After tea that day, however, Mrs Playfair returned; and this time she looked uncharacteristically subdued. Yes, she said, she had spoken to Mr Samson. He had been quite willing to talk in confidence about the case. She had also had two or three conversations with her parlourmaid, Patty.

‘With Patty?’ repeated Frances.

‘Patty’s sister’s girl, over at Brixton, is engaged to be married. The boy’s a constable in the police, and he’s let one or two things slip.’

Frances couldn’t believe it. ‘You sound like Mr Lamb! According to him, Leonard was killed by a disgruntled local grocer. Mother and I will be next on the list, at that rate.’

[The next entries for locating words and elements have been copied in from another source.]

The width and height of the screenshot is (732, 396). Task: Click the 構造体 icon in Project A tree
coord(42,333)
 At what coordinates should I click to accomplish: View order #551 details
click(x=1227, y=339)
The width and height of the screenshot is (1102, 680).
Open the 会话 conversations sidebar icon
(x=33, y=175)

‘Frances,’ protested her mother tiredly.

‘Well,’ Mrs Playfair went on, ‘this boy’s meant to be the horse’s mouth. Patty speaks very highly of him. And the fact is, both he and Mr Samson —’ She paused, strangely awkward. ‘It caught me quite by surprise, I can tell you. But they both gave me more or less the same impression. They both hinted pretty plainly that – well, that there’s something not quite right about the case.’

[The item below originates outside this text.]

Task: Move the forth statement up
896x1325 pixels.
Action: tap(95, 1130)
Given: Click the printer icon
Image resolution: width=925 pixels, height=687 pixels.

Frances looked at her. ‘What do you mean, “not quite right”?’

Mrs Playfair paused again. She seemed to be carefully choosing her words. ‘Well, for one thing, Mr Barber is supposed to have spent Friday evening with his friend, Mr – What’s his name?’

‘Wismuth.’

‘Mr Wismuth, yes. They’re supposed to have gone from one public house to another, getting drunk as lords on the way. But the police have been to every public house in the City, showing photographs of the two men, and no publican or barmaid has any recollection of them. What’s more, the police surgeon, Mr Palmer, tested Mr Barber’s body for alcohol when he carried out his post-mortem. He found very little trace of it, apparently – less than the equivalent of half a glass of beer. Looks odd, don’t you think?’

It took Frances a moment to answer. ‘Well, it sounds to me as though Mr Wismuth was the drunker, that’s all.’

‘Yes, perhaps,’ said Mrs Playfair. ‘But here’s the queerest part. It seems now that a man and a girl have come forward to say that they heard some sort of disturbance in the lane on Friday night, and —’

Frances felt the words as an almost physical shock. She began to blush – a horrible feeling, nothing at all like simple embarrassment, more a scalding of her cheeks, as if she’d had boiling water flung at them. Mrs Playfair, seeing her reaction and misunderstanding it, said, ‘Yes, isn’t it a ghastly thought? The girl’s in service at one of the houses further down the hill. She’d slipped out without the family’s knowledge – a naughty girl, obviously – but still, it’s enough to give one nightmares. She didn’t see anything, I believe; evidently it was too dark for that, and she was too far off – down where the Hillyards’ wall juts out. But she and the man both say they heard footsteps and sighs. The man made light of it at the time, said it must be another pair of sweethearts. Then, of course, when they heard about the murder… It took them until last night to make up their minds to talk to the police. The girl was frightened for her place; the man didn’t want to come forward on his own for fear of making himself a suspect. But the point is, you see – the point is, it was quite early in the evening when they were out in the lane – not later than half-past nine. Well, according to Mr Wismuth, he and Mr Barber were still in the City then.’